Obama and Web 2.0

Obama Facebook

Obama rallied support from over 3 million people on Facebook alone

Scott Macaulay looks at how President-elect Barack Obama used revolutionary web technology as a way of uniting support for his White House bid.

In addition to the thrill of victory when the networks called the election for Barack Obama on Tuesday, supporters soon received another, more personal surprise. In their in-boxes moments later was an individually addressed email from Obama that began, “I'm about to head to Grant Park to talk to everyone gathered there, but I wanted to write to you first. We just made history.”

The 2008 presidential election has been called a number of things – a referendum on the Bush years, a reaction to our cratering economy, America overcoming its racist past – but for a group of thinkers and internet professionals it is also a validation of what’s known as Web 2.0. Web 2.0 refers to the growth of the internet as a platform through which users and businesses interact with each other via tools and platforms such as blogs, social networking sites like Facebook and user-generated video sites like YouTube.

This year, filmmakers were among the first to recognize the fusion between these media tools and the Obama campaign, and as the campaign progressed user-generated campaign films went from the amateurish to the slickly professional. In the former category was the deliberately low-fi come-on of Obama Girl, a music-video mash note to the candidate that has been viewed over 11 million times on YouTube. This summer, when Paris Hilton was derogatorily name-checked in a McCain ad, her response was to team up with Adam McKay and Will Ferrell’s Funny or Die site and film a hilarious clip in which she trumped both candidates on a plainspoken energy policy. As the campaign crested, filmmakers of all kinds got into the act. Drumline director Charles Stone revived the slacker heroes who launched his career in eight years ago in a new spot entitled Wassup 2008 to illustrate how the country has changed during the Bush years while Ron Howard, Andy Griffith and Henry Winkler spoke to boomers by discussing the election through the guises of their classic sitcom characters.
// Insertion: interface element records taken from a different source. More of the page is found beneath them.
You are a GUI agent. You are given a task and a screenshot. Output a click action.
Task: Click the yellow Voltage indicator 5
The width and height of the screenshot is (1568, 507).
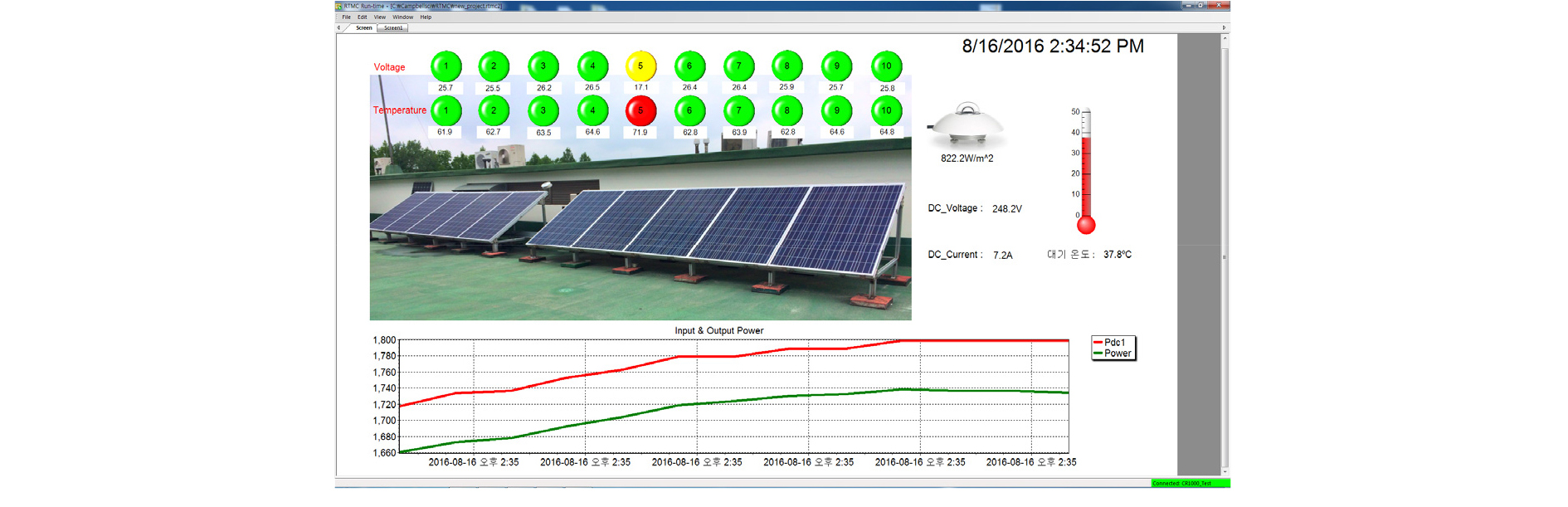(640, 66)
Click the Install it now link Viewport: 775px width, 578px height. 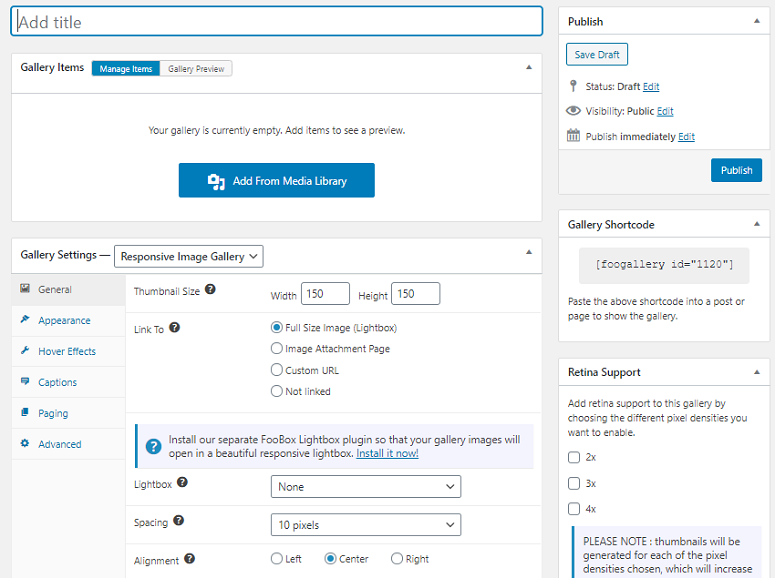[x=387, y=453]
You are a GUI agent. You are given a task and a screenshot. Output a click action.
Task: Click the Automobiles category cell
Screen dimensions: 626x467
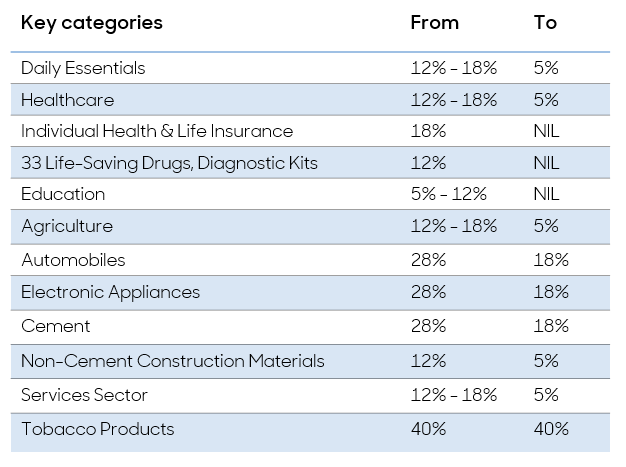[x=73, y=260]
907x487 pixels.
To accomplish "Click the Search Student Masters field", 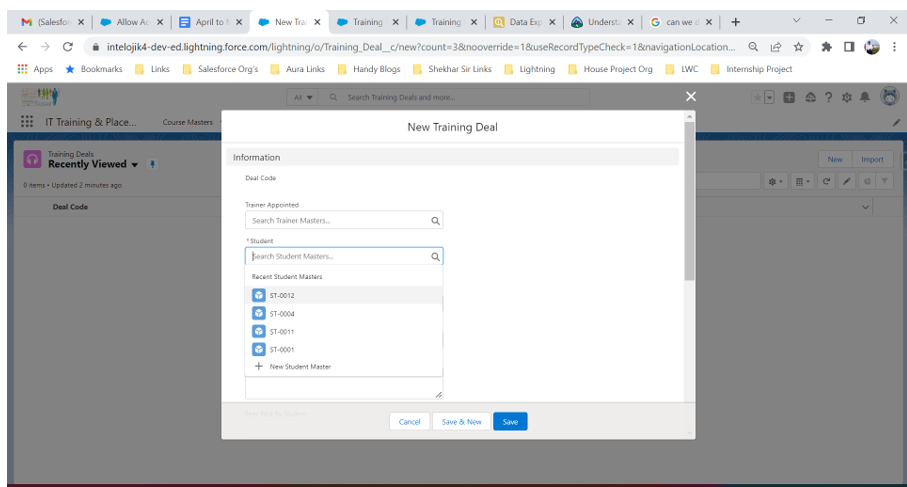I will 338,257.
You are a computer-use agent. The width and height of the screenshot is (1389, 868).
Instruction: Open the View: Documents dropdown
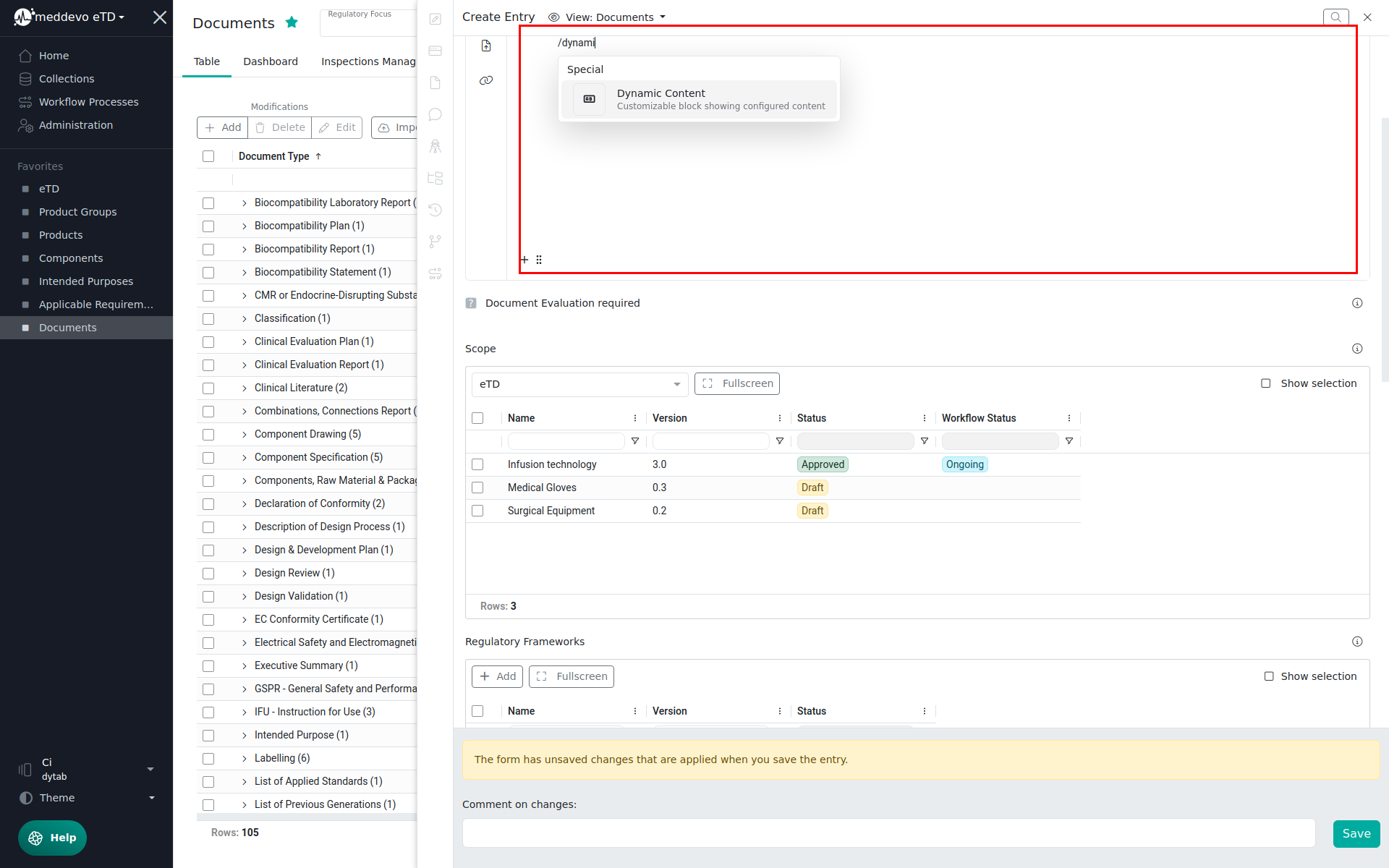[x=607, y=17]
The crowds that gathered in Grant Park are dwarfed by Obama's massive online support network

The crowds that gathered in Grant Park were
dwarfed by Obama's online network

But the Obama campaign’s embrace of Web 2.0 involved a lot more than the uploading of humorous videos. The campaign’s sophisticated use of the internet to fundraise, organize and motivate its supporters exemplified the political and social power contained within new media platforms. At this year’s Web 2.0 conference, which, fittingly, launched on November 5, the day after the election, Arianna Huffington summed it up by saying, “Were it not for the internet, Barack Obama would not be president.”

Kurt Cagle at O’Reilly Media provides an historical overview, arguing that Obama was successful because he fulfilled and expanded upon the internet promise of the Howard Dean campaign in 2004. Cagle writes, “Dean's toolset of choice was the use of distributed social networking sites… along with the emergence of the MeetUp as a way to organize volunteers and bring together voters with common interests. Four years later, these first, early experiments had grown to become a full spectrum messaging blitz, from Twitter and SMS messages to news feeds, from a veritable barrage of bloggers and YouTube videos to tens of millions of flickr photos, which served not only to educate voters and raise awareness but also to coordinate a get out the vote effort that yielded the largest popular mandate of the last thirty years.”